> [Work required] Please retype each record exactly as it stands below.

# # # # #

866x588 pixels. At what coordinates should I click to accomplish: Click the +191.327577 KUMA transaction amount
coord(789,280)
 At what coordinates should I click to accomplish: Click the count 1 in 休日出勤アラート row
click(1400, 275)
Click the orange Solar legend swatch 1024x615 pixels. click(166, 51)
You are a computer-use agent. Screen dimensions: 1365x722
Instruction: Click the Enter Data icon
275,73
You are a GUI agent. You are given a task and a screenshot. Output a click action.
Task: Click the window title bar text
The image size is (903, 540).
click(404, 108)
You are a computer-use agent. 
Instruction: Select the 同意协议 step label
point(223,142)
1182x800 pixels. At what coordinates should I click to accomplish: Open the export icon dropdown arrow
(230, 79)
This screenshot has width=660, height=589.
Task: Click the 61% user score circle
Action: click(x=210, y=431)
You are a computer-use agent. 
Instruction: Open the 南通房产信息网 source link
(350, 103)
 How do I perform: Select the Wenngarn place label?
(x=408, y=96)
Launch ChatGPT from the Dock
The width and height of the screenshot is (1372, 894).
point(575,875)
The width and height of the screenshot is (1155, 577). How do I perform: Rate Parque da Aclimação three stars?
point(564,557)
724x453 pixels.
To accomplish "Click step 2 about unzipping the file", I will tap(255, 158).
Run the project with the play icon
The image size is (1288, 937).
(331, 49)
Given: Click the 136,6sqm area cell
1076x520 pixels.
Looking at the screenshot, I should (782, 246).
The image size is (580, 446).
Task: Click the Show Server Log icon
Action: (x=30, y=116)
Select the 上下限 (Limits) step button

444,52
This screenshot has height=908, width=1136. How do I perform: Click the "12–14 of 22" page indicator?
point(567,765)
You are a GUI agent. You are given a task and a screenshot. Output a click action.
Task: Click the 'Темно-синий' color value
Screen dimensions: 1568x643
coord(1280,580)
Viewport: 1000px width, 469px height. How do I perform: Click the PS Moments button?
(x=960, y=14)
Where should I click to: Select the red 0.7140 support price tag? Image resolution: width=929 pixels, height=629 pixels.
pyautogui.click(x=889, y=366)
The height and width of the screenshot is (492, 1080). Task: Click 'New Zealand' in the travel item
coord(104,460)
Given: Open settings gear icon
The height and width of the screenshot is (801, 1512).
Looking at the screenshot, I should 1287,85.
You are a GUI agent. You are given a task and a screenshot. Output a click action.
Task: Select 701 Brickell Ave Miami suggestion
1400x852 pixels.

# # # # #

> [Reply]
866x588 pixels. At what coordinates should I click to accomplish: Click the +191.327577 KUMA transaction amount
coord(789,280)
 At what coordinates should I click to accomplish: Click the count 1 in 休日出勤アラート row
click(1400, 275)
Click the orange Solar legend swatch 1024x615 pixels. click(166, 51)
You are a computer-use agent. Screen dimensions: 1365x722
Instruction: Click the Enter Data icon
275,73
You are a GUI agent. You are given a task and a screenshot. Output a click action.
Task: Click the window title bar text
The image size is (903, 540).
click(404, 108)
You are a computer-use agent. 
Instruction: Select the 同意协议 step label
point(223,142)
1182x800 pixels. At what coordinates should I click to accomplish: Open the export icon dropdown arrow
(230, 79)
This screenshot has width=660, height=589.
Task: Click the 61% user score circle
Action: click(x=210, y=431)
You are a computer-use agent. 
Instruction: Open the 南通房产信息网 source link
(350, 103)
 How do I perform: Select the Wenngarn place label?
(x=408, y=96)
Launch ChatGPT from the Dock
The width and height of the screenshot is (1372, 894).
point(575,875)
The width and height of the screenshot is (1155, 577). How do I perform: Rate Parque da Aclimação three stars?
point(564,557)
724x453 pixels.
To accomplish "Click step 2 about unzipping the file", I will tap(255, 158).
Run the project with the play icon
The image size is (1288, 937).
(331, 49)
Given: Click the 136,6sqm area cell
1076x520 pixels.
Looking at the screenshot, I should (782, 246).
The image size is (580, 446).
Task: Click the Show Server Log icon
Action: (x=30, y=116)
Select the 上下限 (Limits) step button

444,52
This screenshot has height=908, width=1136. How do I perform: Click the "12–14 of 22" page indicator?
point(567,765)
You are a GUI agent. You are given a task and a screenshot. Output a click action.
Task: Click the 'Темно-синий' color value
Screen dimensions: 1568x643
coord(1280,580)
Viewport: 1000px width, 469px height. How do I perform: Click the PS Moments button?
(x=960, y=14)
Where should I click to: Select the red 0.7140 support price tag? Image resolution: width=929 pixels, height=629 pixels.
pyautogui.click(x=889, y=366)
The height and width of the screenshot is (492, 1080). Task: Click 'New Zealand' in the travel item
coord(104,460)
Given: Open settings gear icon
The height and width of the screenshot is (801, 1512).
Looking at the screenshot, I should 1287,85.
You are a GUI agent. You are given a task and a screenshot. Output a click action.
Task: Select 701 Brickell Ave Miami suggestion
1400x852 pixels.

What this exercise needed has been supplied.